SUPPLIED MATERIAL:

····················

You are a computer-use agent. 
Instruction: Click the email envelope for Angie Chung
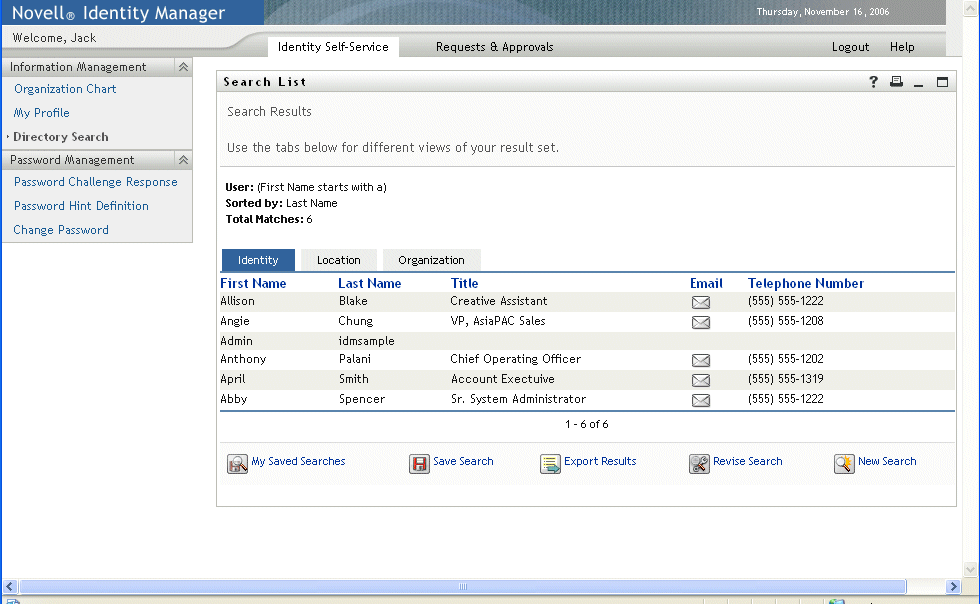[x=701, y=322]
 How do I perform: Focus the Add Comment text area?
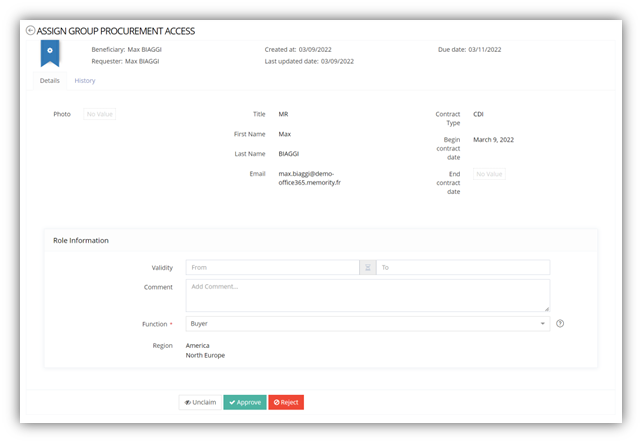point(368,296)
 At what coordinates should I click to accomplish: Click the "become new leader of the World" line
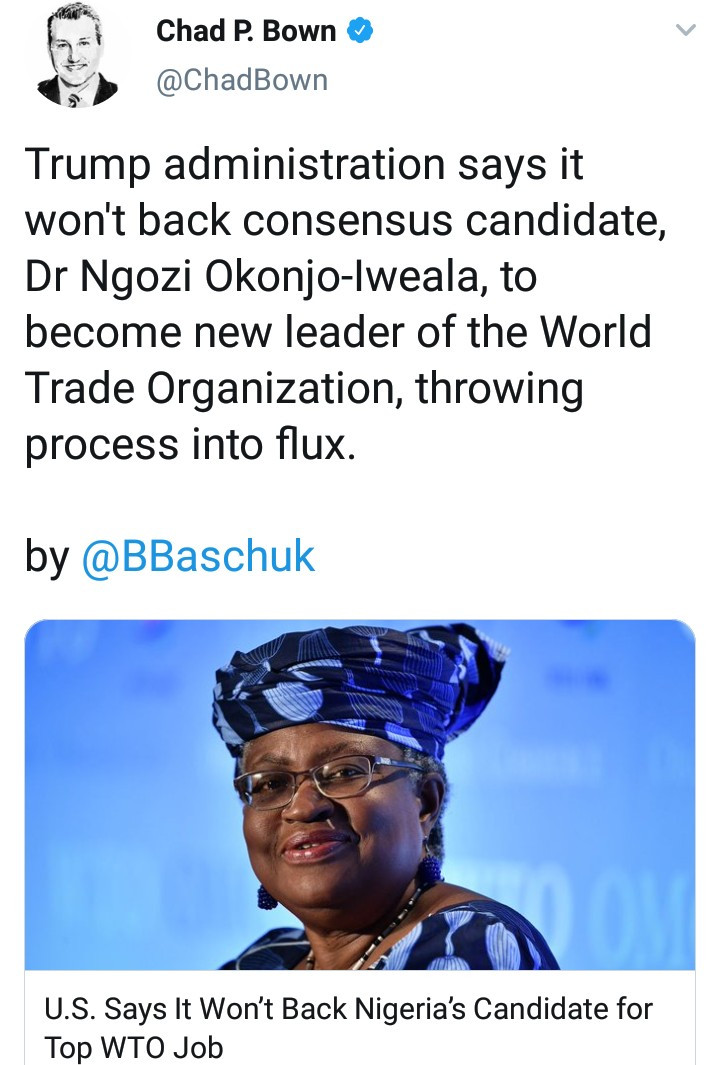(x=338, y=333)
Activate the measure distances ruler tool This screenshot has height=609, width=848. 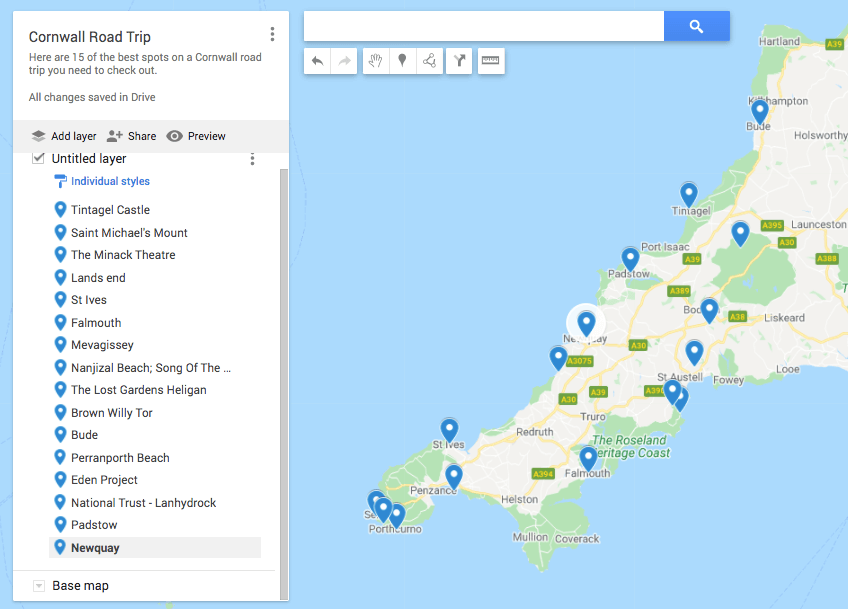click(x=490, y=61)
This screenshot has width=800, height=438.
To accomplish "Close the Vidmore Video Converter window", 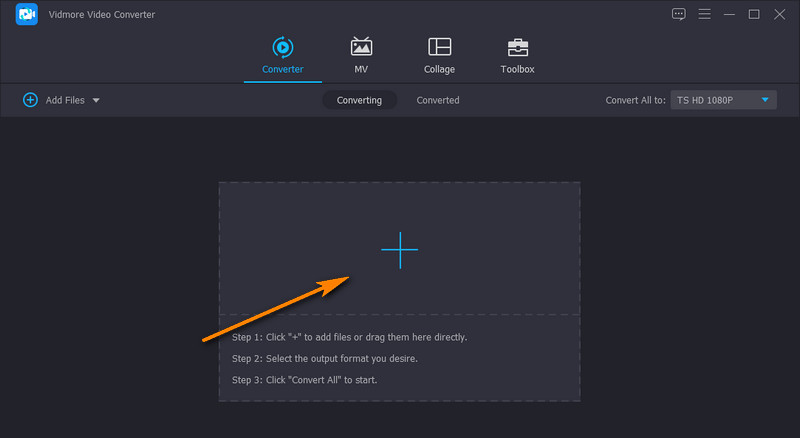I will pyautogui.click(x=779, y=14).
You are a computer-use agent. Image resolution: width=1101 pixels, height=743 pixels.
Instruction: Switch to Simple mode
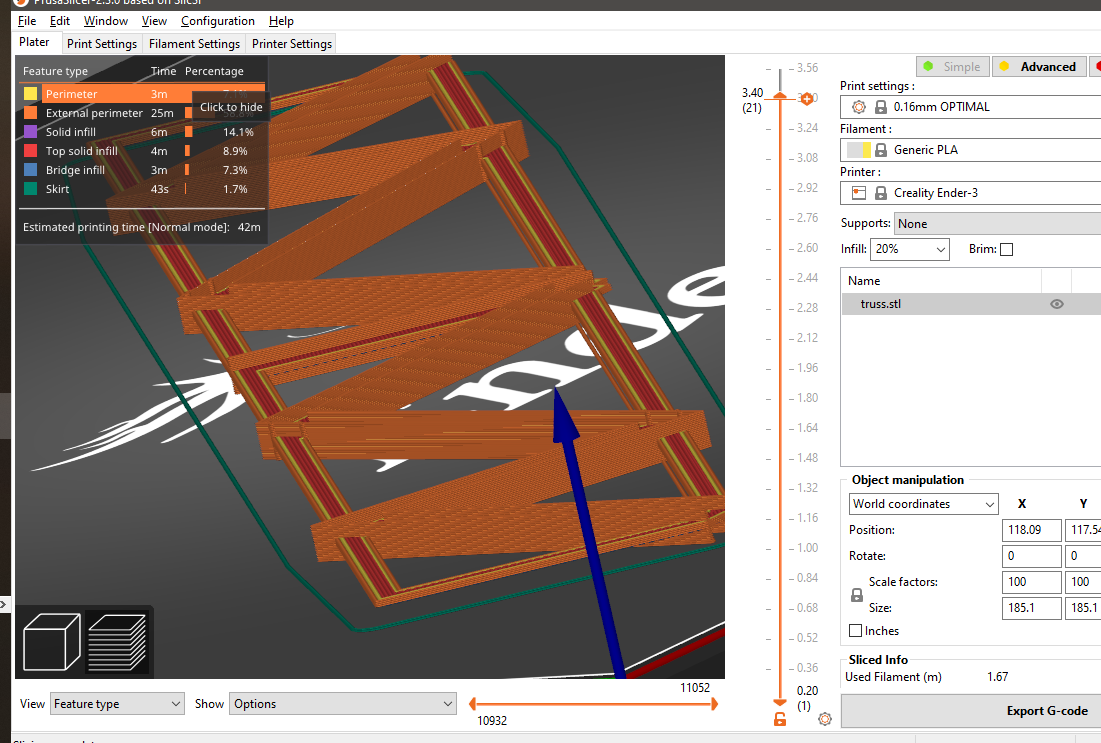pyautogui.click(x=952, y=66)
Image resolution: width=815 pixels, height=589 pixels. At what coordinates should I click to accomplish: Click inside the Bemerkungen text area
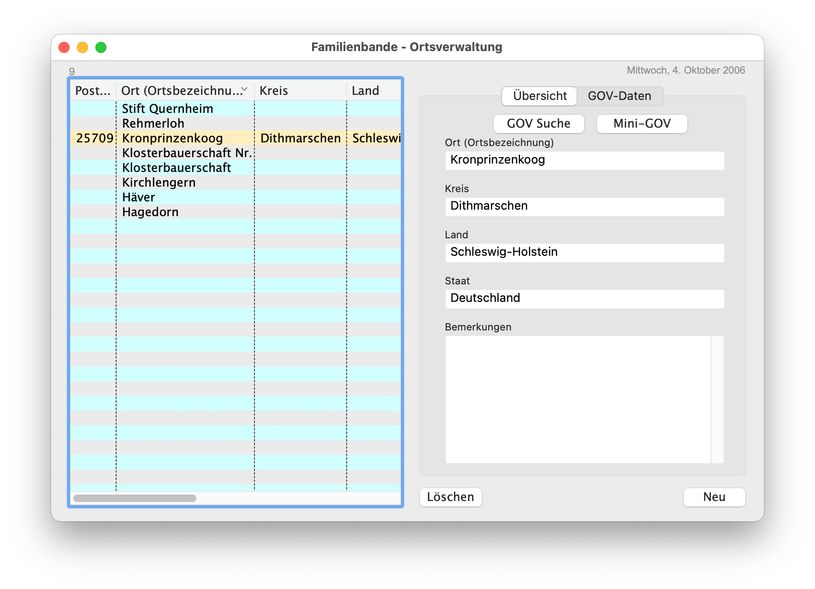click(x=577, y=399)
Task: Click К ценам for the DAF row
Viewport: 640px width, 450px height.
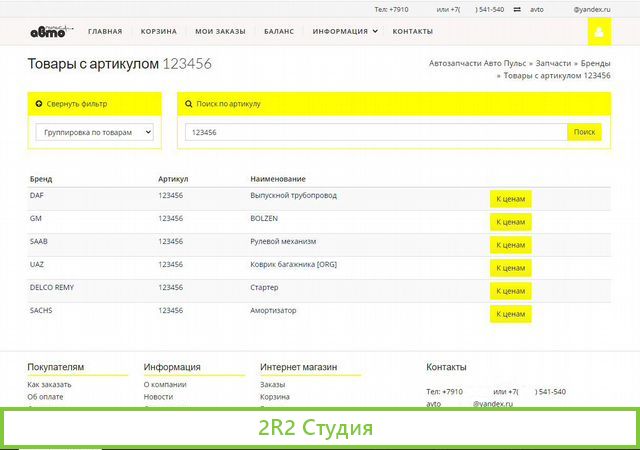Action: tap(510, 199)
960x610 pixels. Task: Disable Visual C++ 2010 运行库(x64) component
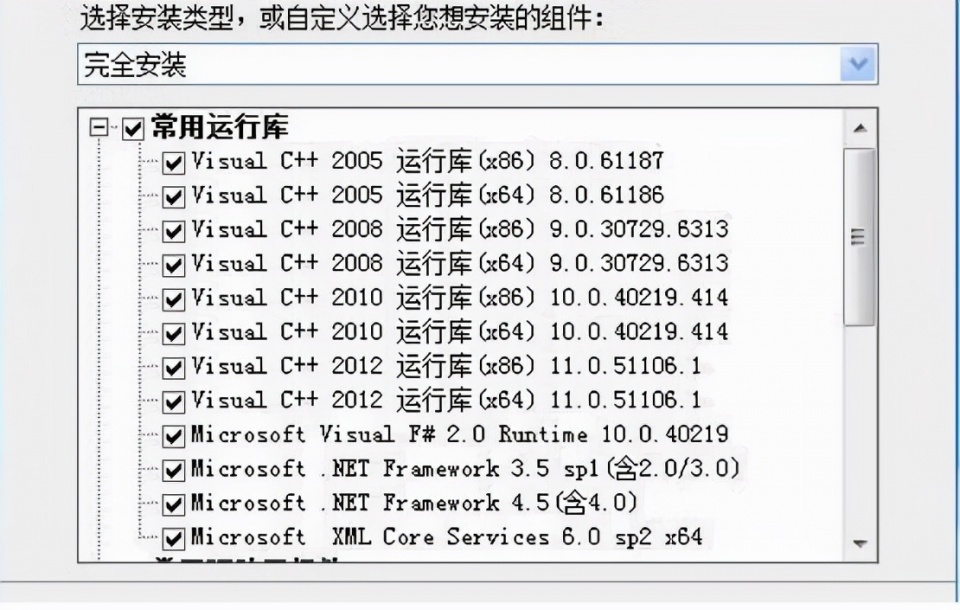pyautogui.click(x=173, y=334)
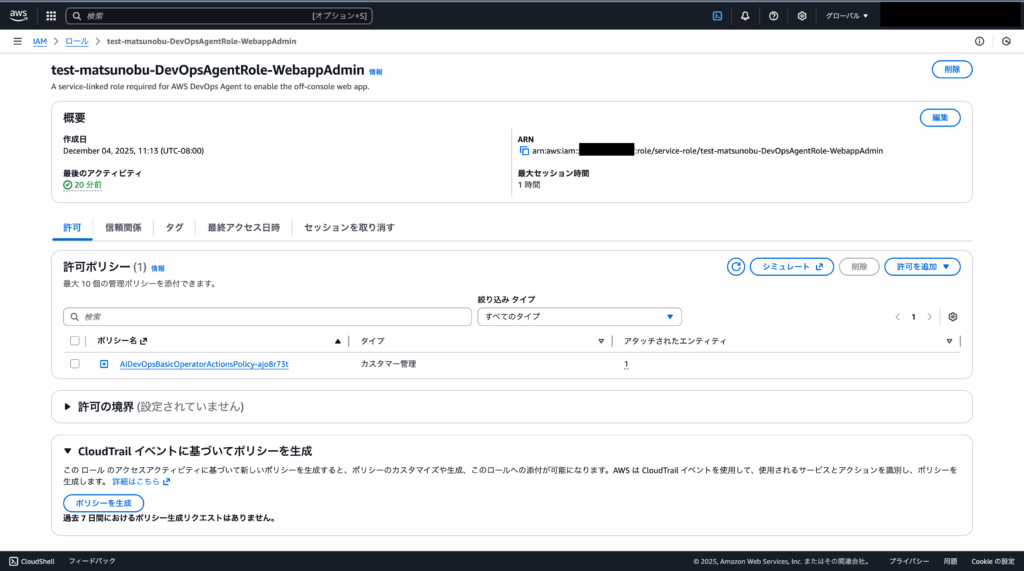Open the help question mark menu
This screenshot has height=571, width=1024.
(x=773, y=16)
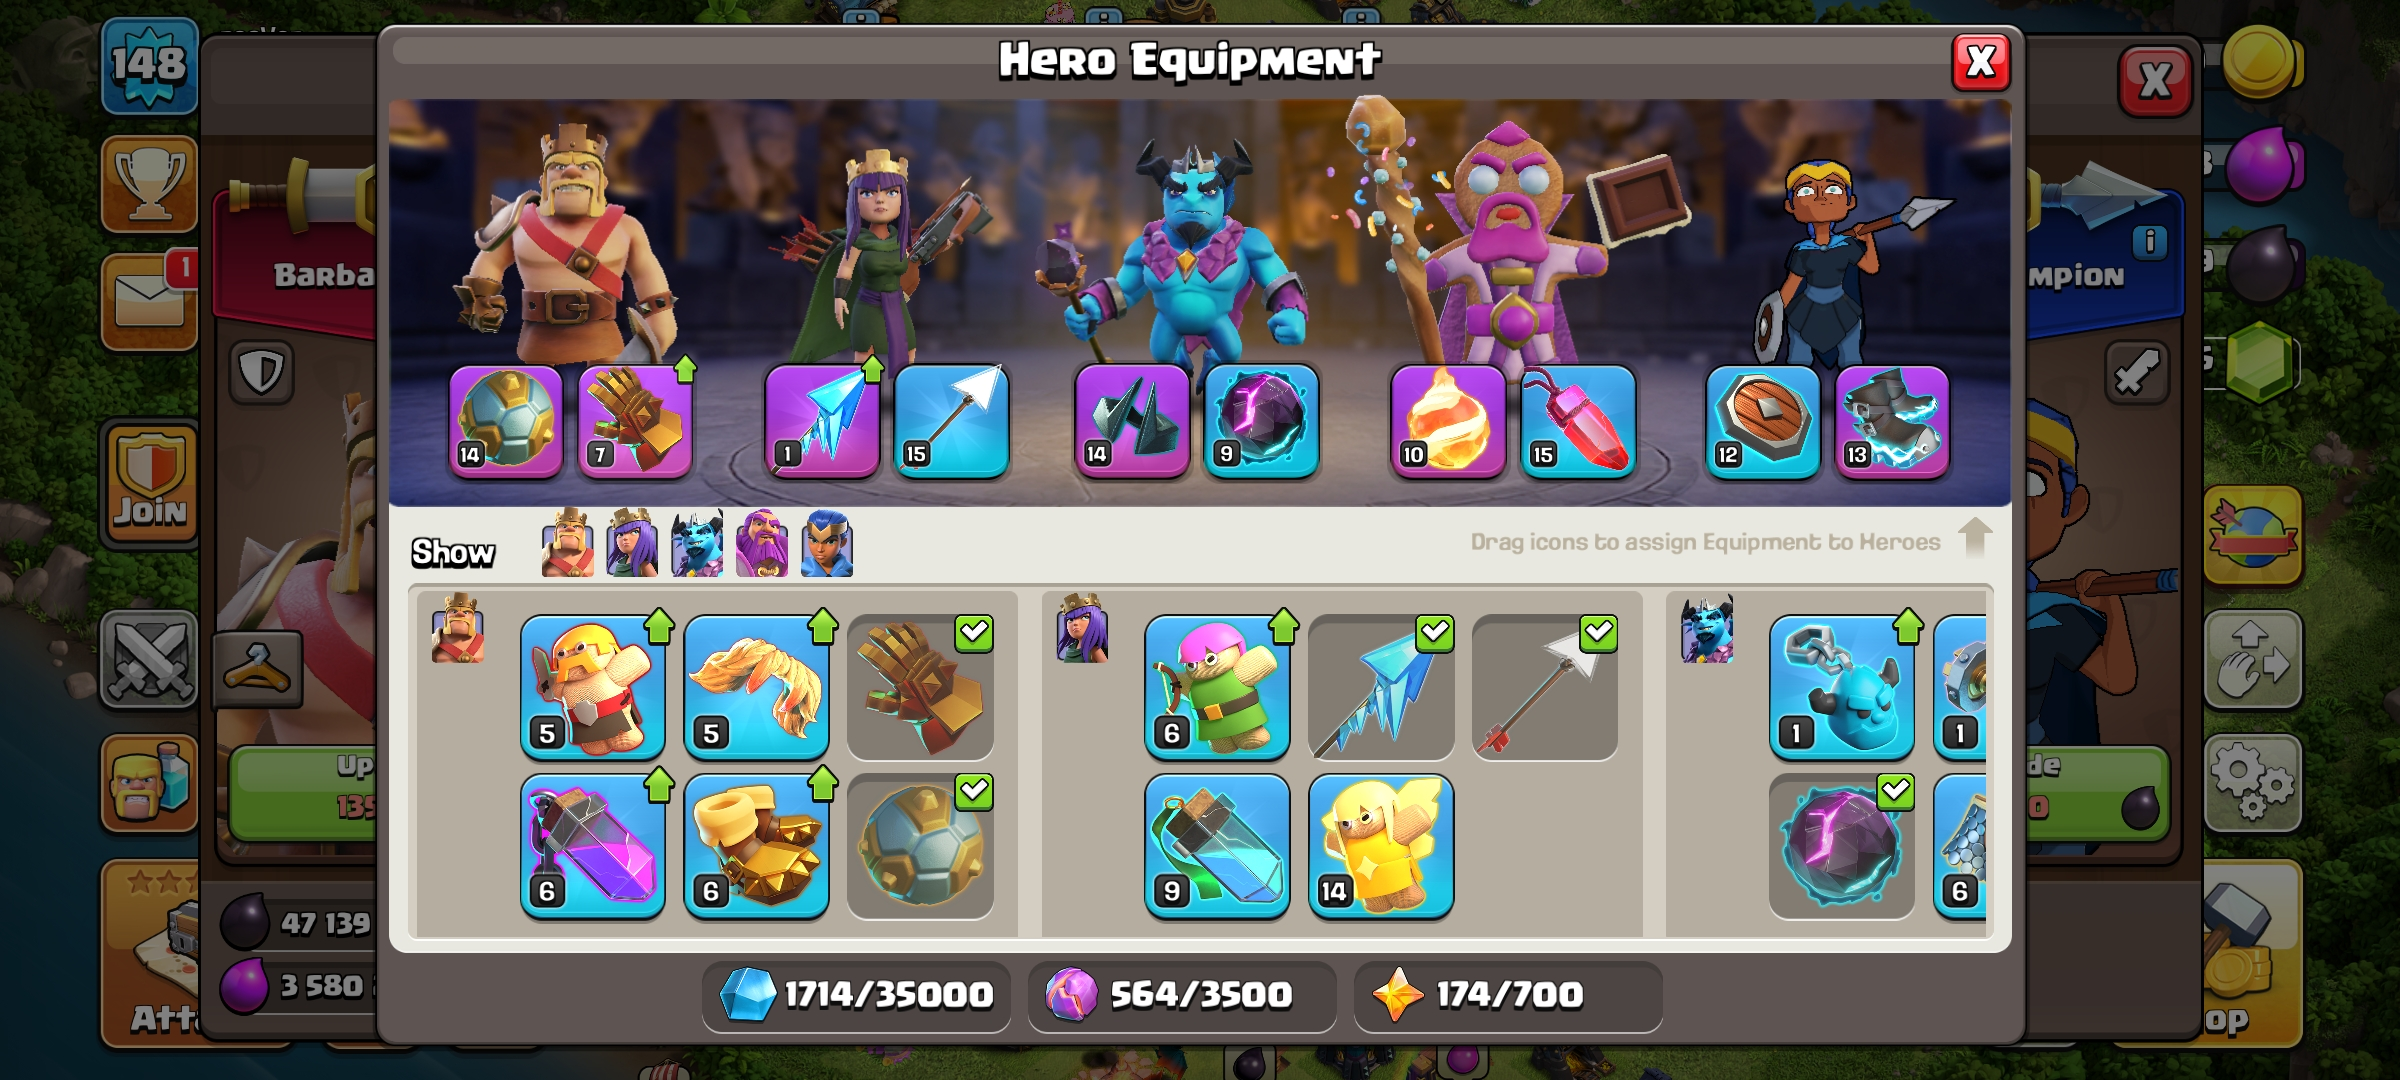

····················

Scan the records above and report every line with the string "computer".

You are a computer-use agent. 
You are a computer-use agent. Image resolution: width=1101 pixels, height=743 pixels.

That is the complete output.